Là encore, ce rappel historique est fondamental puisqu’il permet d’illustrer la dimension universelle de l’avocat qui transcende la fonction royale qui lui a tout d’abord conféré sa légitimité pour se mettre au service d’une fonction supérieure, celle de la justice dont il se veut l’auxiliaire.

L’avocat dans l’histoire de France : l'ancien Régime

De façon beaucoup plus prosaïque, la vénalité des charges participa également à creuser le fossé entre des carrières fondées essentiellement sur le mérite et des carrières fondées sur la fortune personnelle.

C’est-à-dire que les avocats se voient privés du chemin qui conduit « aux dignités » et s’ils continuent d’exister, c’est effectivement pour assumer la fonction de la défense consacrant ainsi d’une certaine façon le passage du pouvoir d’Etat à la corporation, sous la forme d’un ordre qui ne doit obéissance qu’aux règles qu’il s’est lui même fixés.

Il n’est pas possible d’évoquer le statut des avocats sous l’ancien régime sans se référer au remarquable ouvrage de Jacques BOEDELS, ainsi que le décrit lui-même le Bâtonnier Guy DANET.

Sous le titre « Les Robains d’Ancien régime », Jacques BOEDELS écrit :

« Il est difficile de distinguer les Avocats des Procureurs, jusqu’à la sédentarisation du Parlement en 1314.

Leurs noms mêmes ne sont pas fixés.

On appelle les premiers prolocuteurs, avant-parliers, amparliers et la Taille de 1292 cite déjà deux avocats.

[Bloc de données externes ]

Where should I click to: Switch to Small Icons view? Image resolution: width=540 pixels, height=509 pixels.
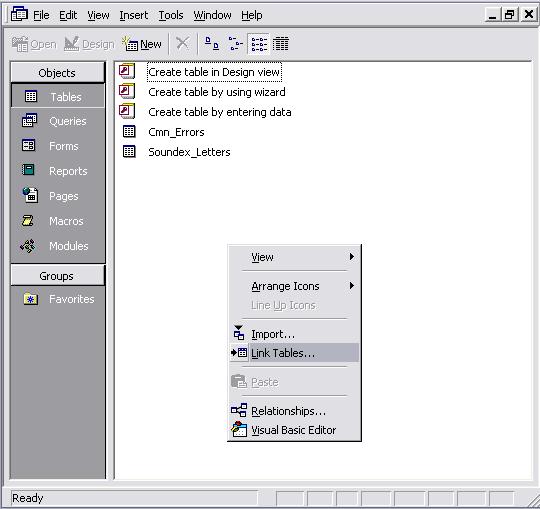[236, 44]
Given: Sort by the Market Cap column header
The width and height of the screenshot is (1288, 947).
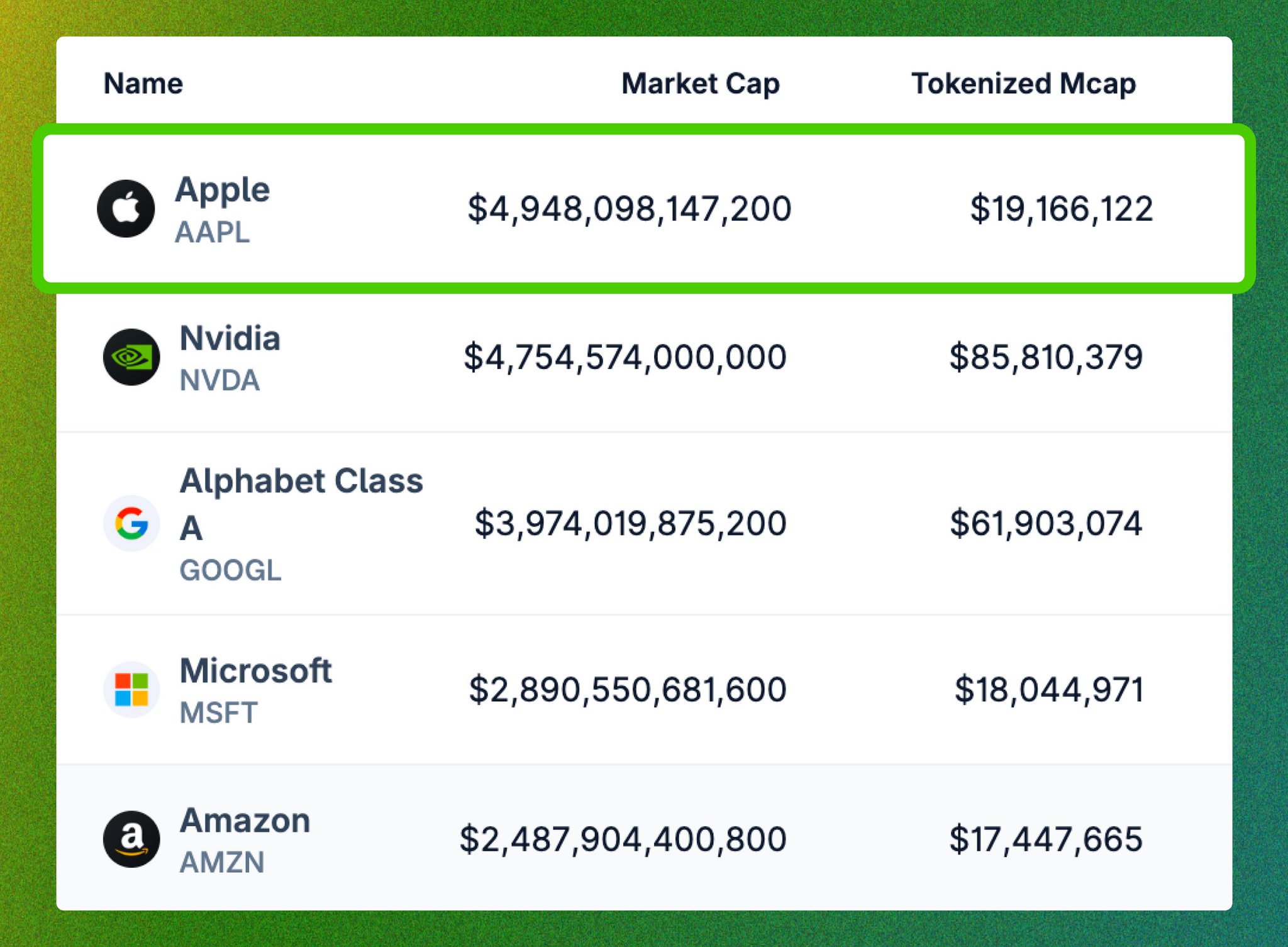Looking at the screenshot, I should coord(701,84).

Les Procureurs, qui avaient pour mission d’être les mandataires de Justice des plaideurs, étaient appelés « alloués », « attoumés, ou attomès » (les Américains disent toujours attorney), avant de trouver leur nom définitif.

Un règlement du mois de novembre 1340 mentionne pour la première fois le rôle et le tableau sur lequel les avocats devaient être inscrits dans l’ordre de leur réception, après avoir prêté le serment professionnel.

Les Procureurs au Châtelet virent leur existence officiellement constatée par un règlement de 1320 et ceux du Parlement par des lettres patentes signées par Philippe VI au mois d’avril 1342.

Les premiers règlements imposaient des obligations de conduite, de probité et de respect envers les Magistrats et les parties.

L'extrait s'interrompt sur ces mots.